A faint whisper of it even reached Jem, and in that direction went no farther. Gossip was apt to fall back, innocuous, from the shield of Mrs. Trevelyan's gentle density; and if the story as expressed in airy undulations, ever pattered on the drums of her ears, it had failed to reach her brain. Nobody had mentioned it to Jean; for people were a little afraid of Jean, unless they knew her well; and the few who did know her well, were the last who would have said anything.
So until now she had been able to speak of Cyril easily and without a blush, because she never supposed anybody to suspect how matters lay. Indeed, Jean herself was by no means sure how things did or would lie. Cyril wrote her constantly and freely; but they always had corresponded from childhood; and Cyril did not use lover-like terms. He had attempted it at first, and Jean had made no response, being determined to leave him free; so he had dropped the attempt. That was now over two years ago; and two years are a long time under the age of twenty-four.
Whatever amount of questioning had gone on below the surface with Jean, she had till this instant shown no consciousness in connection with Cyril. And now, all in a moment, without warning, at the sound of his name, uttered in a tone of peculiar meaning, her cheeks flamed.
Miss Atherstone's sharp little eyes ran all over Jean. "Yes?" she said, and waited, as if most willing to act feminine confessor. "Yes?
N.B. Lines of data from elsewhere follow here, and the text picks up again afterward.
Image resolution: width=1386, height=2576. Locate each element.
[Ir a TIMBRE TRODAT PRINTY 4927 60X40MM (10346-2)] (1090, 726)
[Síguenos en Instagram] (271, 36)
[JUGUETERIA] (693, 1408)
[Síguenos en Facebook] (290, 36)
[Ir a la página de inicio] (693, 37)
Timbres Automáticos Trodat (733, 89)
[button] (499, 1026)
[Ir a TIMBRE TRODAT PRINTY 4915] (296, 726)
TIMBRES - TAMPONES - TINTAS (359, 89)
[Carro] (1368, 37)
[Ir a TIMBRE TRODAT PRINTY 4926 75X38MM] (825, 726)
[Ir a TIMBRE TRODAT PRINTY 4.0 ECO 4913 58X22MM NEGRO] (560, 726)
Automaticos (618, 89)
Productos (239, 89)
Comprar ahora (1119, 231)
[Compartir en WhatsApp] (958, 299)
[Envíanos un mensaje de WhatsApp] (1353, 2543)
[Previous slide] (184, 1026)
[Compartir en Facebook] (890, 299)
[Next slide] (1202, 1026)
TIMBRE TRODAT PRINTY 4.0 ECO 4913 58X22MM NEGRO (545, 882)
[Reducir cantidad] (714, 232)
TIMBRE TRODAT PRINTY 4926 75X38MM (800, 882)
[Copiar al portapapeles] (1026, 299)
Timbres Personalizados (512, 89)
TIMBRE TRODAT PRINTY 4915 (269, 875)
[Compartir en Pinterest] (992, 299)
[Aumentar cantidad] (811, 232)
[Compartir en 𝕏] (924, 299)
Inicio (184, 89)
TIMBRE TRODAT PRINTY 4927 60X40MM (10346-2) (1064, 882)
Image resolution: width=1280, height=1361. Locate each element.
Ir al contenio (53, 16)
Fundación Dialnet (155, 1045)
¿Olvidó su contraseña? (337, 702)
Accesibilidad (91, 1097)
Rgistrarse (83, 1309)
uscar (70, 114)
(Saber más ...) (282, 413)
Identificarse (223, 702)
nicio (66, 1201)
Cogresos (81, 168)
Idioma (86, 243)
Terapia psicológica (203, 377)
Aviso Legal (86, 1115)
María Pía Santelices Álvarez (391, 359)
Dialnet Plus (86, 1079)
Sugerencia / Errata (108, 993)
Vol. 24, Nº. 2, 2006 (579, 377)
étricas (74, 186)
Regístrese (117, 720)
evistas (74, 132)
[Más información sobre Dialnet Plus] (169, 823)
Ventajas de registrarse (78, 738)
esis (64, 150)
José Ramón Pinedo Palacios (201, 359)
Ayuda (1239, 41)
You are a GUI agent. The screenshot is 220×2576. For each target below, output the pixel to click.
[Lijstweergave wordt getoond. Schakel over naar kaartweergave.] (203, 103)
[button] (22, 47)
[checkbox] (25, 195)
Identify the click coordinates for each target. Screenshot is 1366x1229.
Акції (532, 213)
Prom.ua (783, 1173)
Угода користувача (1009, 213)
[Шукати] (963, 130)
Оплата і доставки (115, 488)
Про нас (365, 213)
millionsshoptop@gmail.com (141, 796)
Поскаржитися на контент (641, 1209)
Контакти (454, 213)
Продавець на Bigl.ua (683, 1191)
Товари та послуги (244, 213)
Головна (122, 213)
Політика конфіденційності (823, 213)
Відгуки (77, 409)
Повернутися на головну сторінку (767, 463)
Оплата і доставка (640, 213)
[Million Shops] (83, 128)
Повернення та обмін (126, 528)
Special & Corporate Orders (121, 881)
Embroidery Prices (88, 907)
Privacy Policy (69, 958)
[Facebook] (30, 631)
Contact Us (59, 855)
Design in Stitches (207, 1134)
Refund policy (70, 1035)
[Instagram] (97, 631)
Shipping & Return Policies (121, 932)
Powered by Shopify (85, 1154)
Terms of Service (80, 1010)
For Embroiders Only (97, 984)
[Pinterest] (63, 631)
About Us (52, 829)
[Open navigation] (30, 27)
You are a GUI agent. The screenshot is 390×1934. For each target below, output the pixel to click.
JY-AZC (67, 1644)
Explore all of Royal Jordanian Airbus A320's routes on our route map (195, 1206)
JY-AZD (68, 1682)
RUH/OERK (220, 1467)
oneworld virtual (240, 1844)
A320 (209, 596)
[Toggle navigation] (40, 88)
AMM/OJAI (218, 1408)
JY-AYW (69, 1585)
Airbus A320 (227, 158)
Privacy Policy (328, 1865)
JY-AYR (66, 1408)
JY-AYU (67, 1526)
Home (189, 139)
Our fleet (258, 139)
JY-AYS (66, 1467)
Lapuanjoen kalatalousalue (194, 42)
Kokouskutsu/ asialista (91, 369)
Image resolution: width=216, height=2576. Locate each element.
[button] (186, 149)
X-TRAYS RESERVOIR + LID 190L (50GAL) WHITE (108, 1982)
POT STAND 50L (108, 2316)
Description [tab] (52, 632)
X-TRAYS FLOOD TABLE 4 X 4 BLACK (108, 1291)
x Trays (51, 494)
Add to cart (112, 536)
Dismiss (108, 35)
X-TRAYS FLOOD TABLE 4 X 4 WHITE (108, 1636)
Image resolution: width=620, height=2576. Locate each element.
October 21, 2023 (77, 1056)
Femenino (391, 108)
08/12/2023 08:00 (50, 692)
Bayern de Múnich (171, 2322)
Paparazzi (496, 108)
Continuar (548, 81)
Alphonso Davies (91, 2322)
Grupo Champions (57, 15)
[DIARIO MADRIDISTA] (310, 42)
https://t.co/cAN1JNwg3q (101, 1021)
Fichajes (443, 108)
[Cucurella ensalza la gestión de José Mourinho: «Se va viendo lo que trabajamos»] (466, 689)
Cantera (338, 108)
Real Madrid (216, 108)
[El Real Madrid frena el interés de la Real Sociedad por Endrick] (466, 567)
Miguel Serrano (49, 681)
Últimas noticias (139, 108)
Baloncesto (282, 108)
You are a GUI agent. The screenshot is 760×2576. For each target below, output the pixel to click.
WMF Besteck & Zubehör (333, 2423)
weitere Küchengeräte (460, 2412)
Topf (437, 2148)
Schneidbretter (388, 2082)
It has been a long separation!"
"Very long," Jean replied, looking her caller straight in the face, though unable to control her own colouring. "But if my father comes home strong again, I shall not regret the parting."
Miss Atherstone sighed lugubriously—quite à la Sybella.
"And one may hope—" she said. "One may hope—! Travel does improve the mind! At least, people say so. Sir Cyril was so young—painfully young, poor boy, before he went out! One cannot but hope, at least, that his most unfortunate attachment to that little Miss Lucas—a merely passing fancy, no doubt—"
Another wave of colour swept into the first, and Jean was wroth with herself. She sat resolutely upright, her eyes shining with an angry gleam. Was that tale known too? Could nothing ever be hidden in Dutton? But she only said, "Miss Lucas?"